▼

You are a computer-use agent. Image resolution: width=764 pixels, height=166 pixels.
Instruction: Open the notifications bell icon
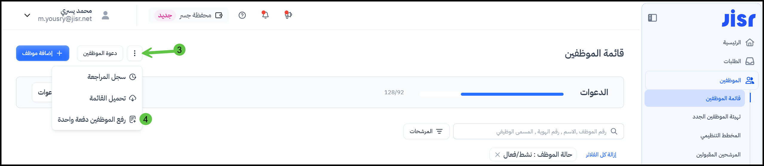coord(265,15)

▲
▼

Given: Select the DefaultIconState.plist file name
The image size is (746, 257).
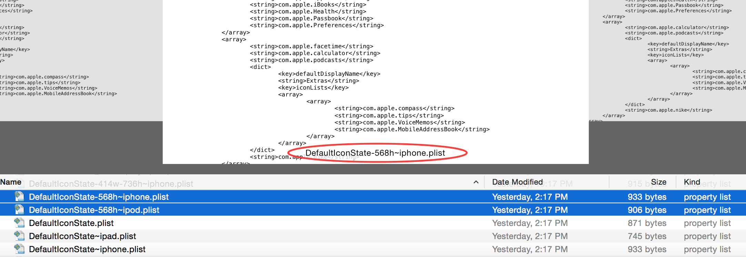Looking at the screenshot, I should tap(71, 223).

▲
▼

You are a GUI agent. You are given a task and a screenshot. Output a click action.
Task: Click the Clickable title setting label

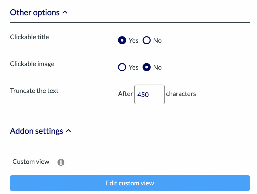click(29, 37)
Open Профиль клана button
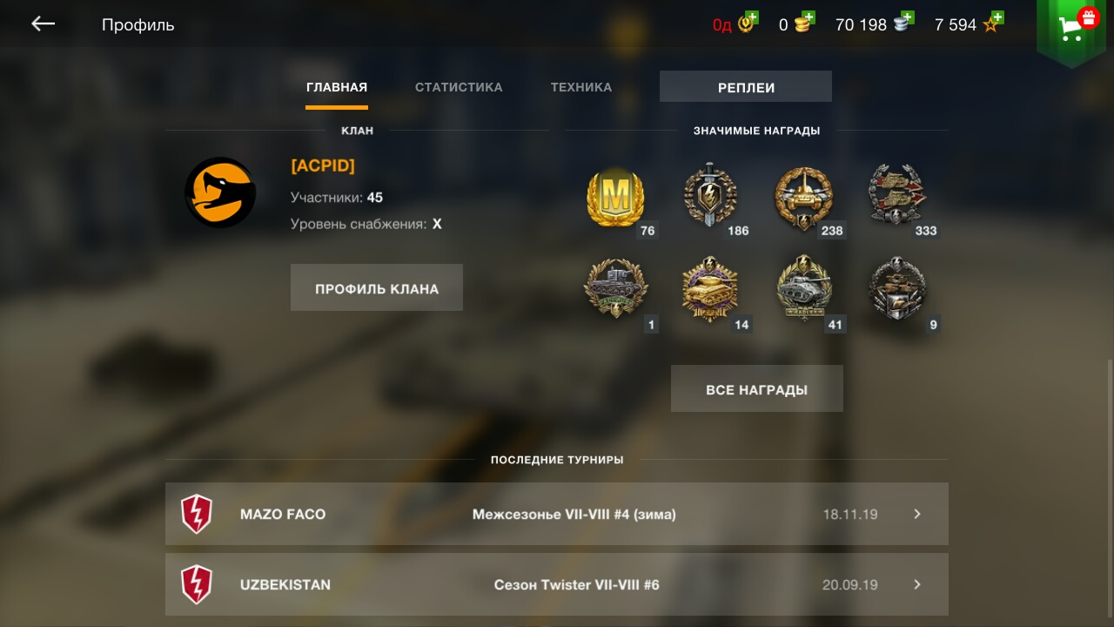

▲

-- Task to carry out --
Search the entries for the word "agent". Copy each line where it appears.

-- Task result --
You are a computer-use agent. Image resolution: width=764 pixels, height=166 pixels.
You are a GUI agent. You are given a task and a screenshot. Output a click action.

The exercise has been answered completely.